↓↓↓

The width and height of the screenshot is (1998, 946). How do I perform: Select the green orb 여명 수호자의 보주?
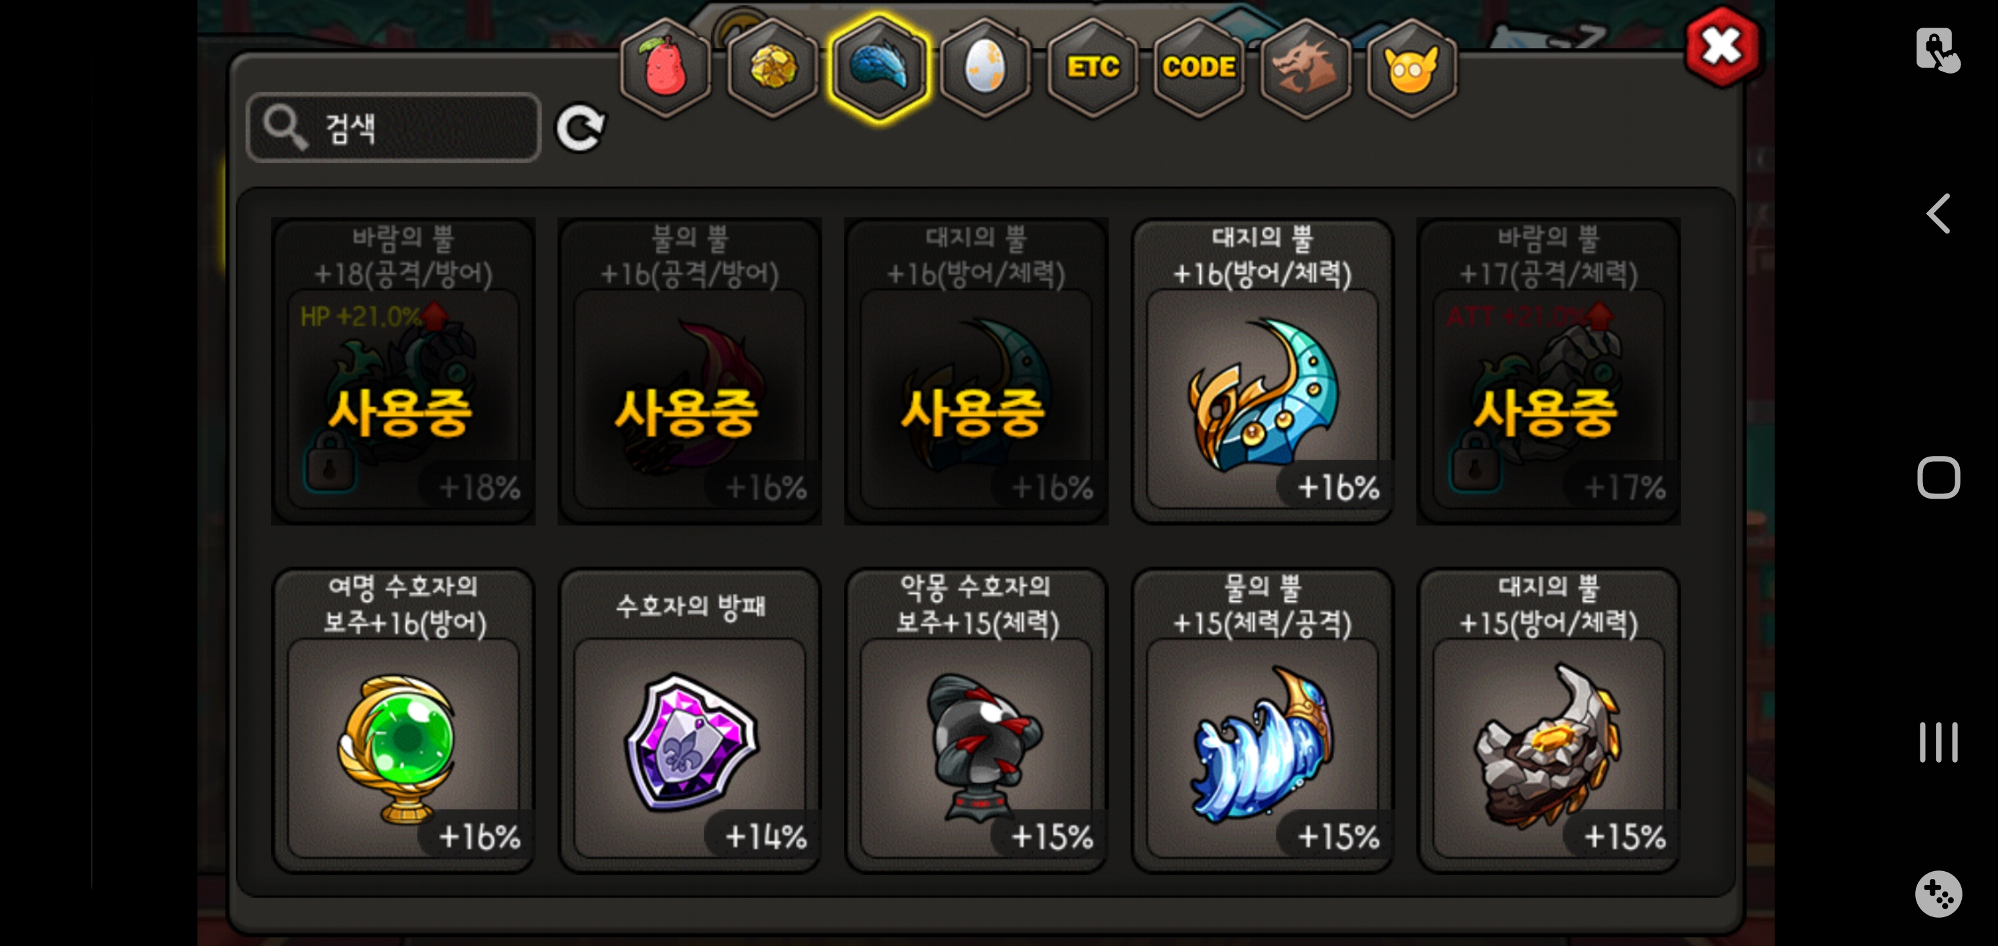[403, 720]
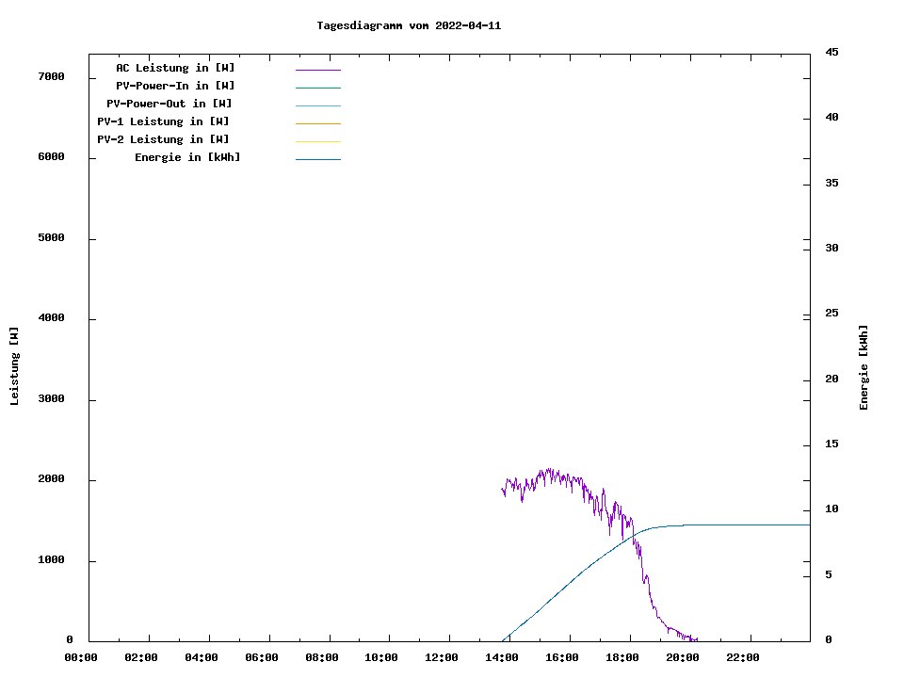Click the 18:00 time axis label
Screen dimensions: 904x678
[x=622, y=657]

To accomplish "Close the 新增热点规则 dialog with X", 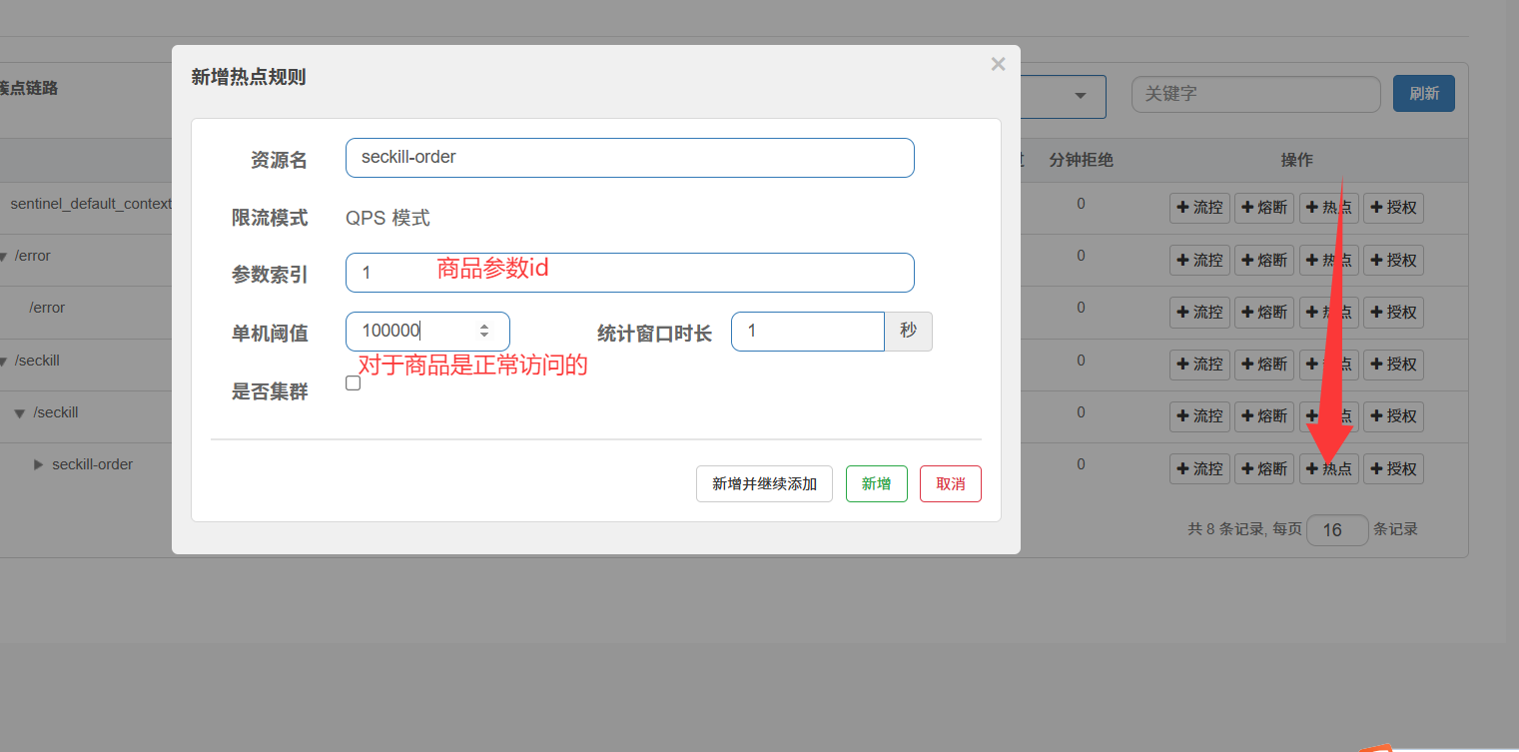I will tap(998, 65).
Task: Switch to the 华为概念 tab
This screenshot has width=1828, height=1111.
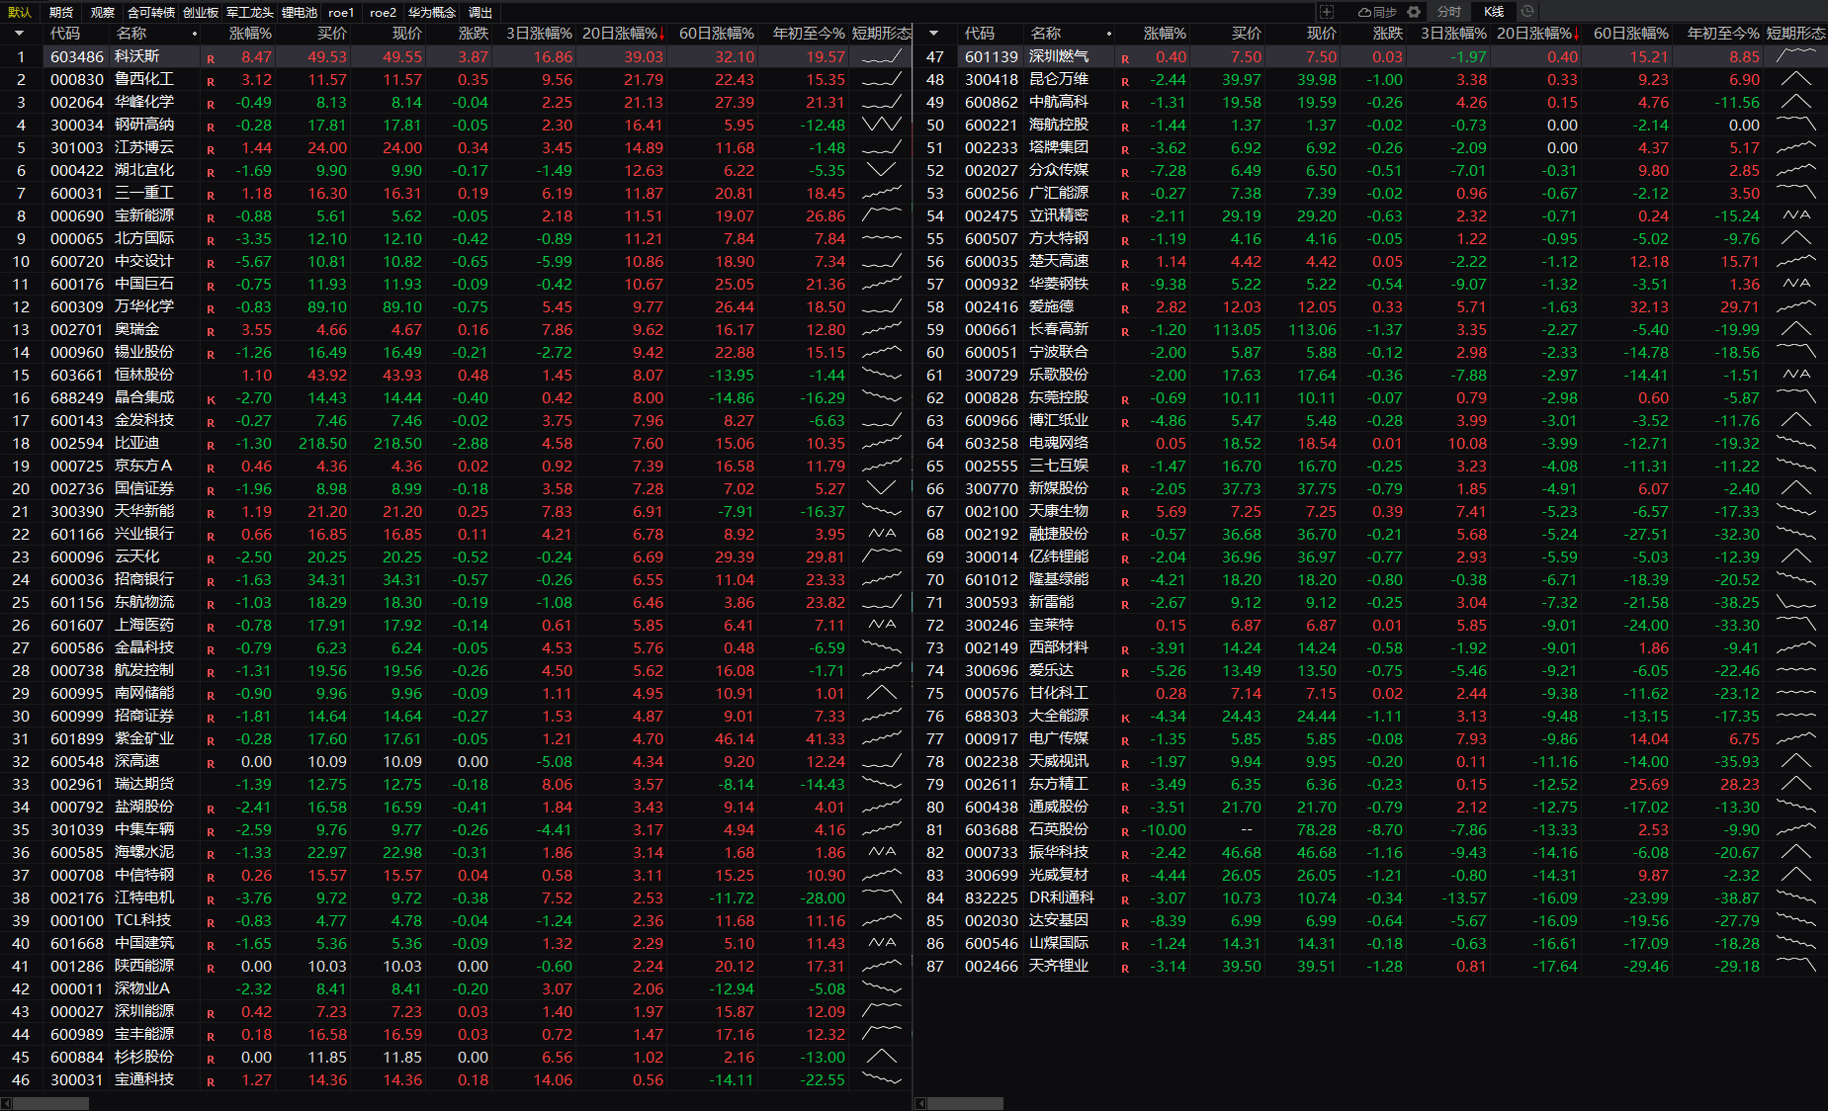Action: pos(432,12)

↑↑↑

▶ Exercise brief
Given the listing above, return exactly, and only, the lines from the line with "Task: Switch to the 华为概念 tab" through its final line, both included, with the pictures removed.

▶ Result of this task
Task: Switch to the 华为概念 tab
This screenshot has width=1828, height=1111.
Action: pos(432,12)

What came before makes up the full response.